The Canary Health Check System
Dynamo’s health check system is modeled on infrastructure canary deployments: periodically send a known input to each worker and verify the output matches a pre-computed expected result. If the output deviates, the worker is flagged as unhealthy.
Architecture
class CanaryHealthChecker:
"""Periodically sends known prompts to workers, verifies responses."""
def __init__(self, config):
self.canary_prompts = config.canary_prompts # List of (prompt, expected_tokens)
self.check_interval_sec = config.check_interval # Default: 30 seconds
self.max_retries = config.max_retries # Default: 2
self.tolerance = config.tolerance # Default: 0.0 (exact match)
self.worker_health = {} # worker_id -> HealthState
self.circuit_breakers = {} # worker_id -> CircuitBreaker
def register_worker(self, worker_id, endpoint):
self.worker_health[worker_id] = HealthState(
status=HealthStatus.HEALTHY,
last_check_time=0,
consecutive_failures=0,
last_canary_latency_ms=0,
error_history=[],
)
self.circuit_breakers[worker_id] = CircuitBreaker(
failure_threshold=3,
recovery_timeout_sec=60,
half_open_max_calls=1,
)
Canary Prompt Design
The canary prompt must exercise the full model pipeline: embedding lookup, attention computation across layers, FFN activations, output logits, and sampling. A single-token prompt is insufficient because it skips the attention mechanism (no prior tokens to attend to). The canary must also be deterministic — temperature must be 0, and top-k/top-p must be disabled.

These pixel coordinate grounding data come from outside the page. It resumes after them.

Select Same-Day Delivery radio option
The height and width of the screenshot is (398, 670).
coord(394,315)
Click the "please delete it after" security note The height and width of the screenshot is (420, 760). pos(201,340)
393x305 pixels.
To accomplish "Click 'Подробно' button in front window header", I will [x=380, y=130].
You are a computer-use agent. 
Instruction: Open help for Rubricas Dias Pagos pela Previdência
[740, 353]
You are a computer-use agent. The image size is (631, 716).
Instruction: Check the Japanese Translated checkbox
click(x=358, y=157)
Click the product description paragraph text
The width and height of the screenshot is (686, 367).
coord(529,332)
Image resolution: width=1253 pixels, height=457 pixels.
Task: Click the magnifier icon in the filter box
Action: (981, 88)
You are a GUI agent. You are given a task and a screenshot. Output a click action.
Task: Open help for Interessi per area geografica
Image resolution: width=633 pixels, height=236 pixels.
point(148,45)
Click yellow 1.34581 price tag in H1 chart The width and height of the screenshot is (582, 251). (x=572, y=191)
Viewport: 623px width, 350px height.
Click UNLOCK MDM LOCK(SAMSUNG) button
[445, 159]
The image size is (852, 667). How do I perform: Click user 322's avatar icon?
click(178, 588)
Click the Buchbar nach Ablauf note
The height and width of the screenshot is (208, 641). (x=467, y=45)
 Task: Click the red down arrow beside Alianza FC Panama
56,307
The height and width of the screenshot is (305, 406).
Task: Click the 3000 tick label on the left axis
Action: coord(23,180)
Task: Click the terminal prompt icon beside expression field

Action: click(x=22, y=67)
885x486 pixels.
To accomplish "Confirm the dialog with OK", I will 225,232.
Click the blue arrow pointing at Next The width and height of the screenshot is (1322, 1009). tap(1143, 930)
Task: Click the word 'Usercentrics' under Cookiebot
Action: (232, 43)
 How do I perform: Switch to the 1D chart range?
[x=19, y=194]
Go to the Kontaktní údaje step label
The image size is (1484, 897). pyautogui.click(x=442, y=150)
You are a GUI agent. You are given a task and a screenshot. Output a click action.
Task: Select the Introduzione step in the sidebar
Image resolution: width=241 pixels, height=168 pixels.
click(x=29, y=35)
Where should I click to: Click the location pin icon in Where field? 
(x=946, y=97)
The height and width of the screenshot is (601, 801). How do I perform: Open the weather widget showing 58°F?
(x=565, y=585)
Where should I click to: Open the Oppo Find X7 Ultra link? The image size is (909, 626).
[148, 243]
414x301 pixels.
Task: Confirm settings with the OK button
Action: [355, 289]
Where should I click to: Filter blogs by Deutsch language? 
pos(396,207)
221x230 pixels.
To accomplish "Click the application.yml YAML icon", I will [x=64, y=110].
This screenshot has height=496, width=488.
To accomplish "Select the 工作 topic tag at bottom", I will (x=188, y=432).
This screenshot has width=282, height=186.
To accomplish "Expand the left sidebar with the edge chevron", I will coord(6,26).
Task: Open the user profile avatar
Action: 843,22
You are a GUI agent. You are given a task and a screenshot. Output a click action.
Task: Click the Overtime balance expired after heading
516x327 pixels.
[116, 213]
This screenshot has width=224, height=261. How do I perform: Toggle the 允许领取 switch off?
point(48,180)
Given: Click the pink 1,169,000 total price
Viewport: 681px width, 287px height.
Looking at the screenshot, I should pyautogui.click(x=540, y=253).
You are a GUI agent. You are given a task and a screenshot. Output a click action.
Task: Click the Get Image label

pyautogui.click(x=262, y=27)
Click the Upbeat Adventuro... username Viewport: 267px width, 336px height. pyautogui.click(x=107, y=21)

# Canary prompt set for Llama 70B
CANARY_PROMPTS = [
{
"prompt": "The capital of France is",
"expected_tokens": [3681], # " Paris" (token ID for Llama tokenizer)
"max_tokens": 1,
"temperature": 0.0,
"check_logits": True,
"expected_top_logit_range": (15.0, 25.0), # Expected logit for " Paris"
},
{
"prompt": "2 + 2 = ",
"expected_tokens": [29946], # "4"
"max_tokens": 1,
"temperature": 0.0,
"check_logits": True,
"expected_top_logit_range": (10.0, 20.0),
},
{
# Multi-token canary: tests autoregressive consistency
"prompt": "The first five prime numbers are 2, 3, 5,",
"expected_tokens": [29871, 29955], # " 7" (space + 7)
"max_tokens": 2,
"temperature": 0.0,
"check_logits": False, # Only check token match
},
]
Token-level comparison catches catastrophic failures (completely wrong output), but misses subtle corruption. If the correct token ” Paris” should have a logit of 20.3 but comes back at 8.1, the model still outputs ” Paris” (it is still the argmax), but the distribution is distorted. Future tokens in a longer generation would diverge. Checking that the top logit falls within an expected range catches degradation before it produces visible errors.
The Check Loop
async def run_check(self, worker_id, endpoint):
"""Execute one canary check against a worker."""
canary = random.choice(self.canary_prompts)
start_time = time.monotonic()
try:
response = await self._send_canary_request(
endpoint=endpoint,
prompt=canary["prompt"],
max_tokens=canary["max_tokens"],
temperature=0.0,
)
latency_ms = (time.monotonic() - start_time) * 1000
# Check 1: Did the worker respond at all?
if response is None:
return self._record_failure(worker_id, "no_response", latency_ms)
# Check 2: Are the output tokens correct?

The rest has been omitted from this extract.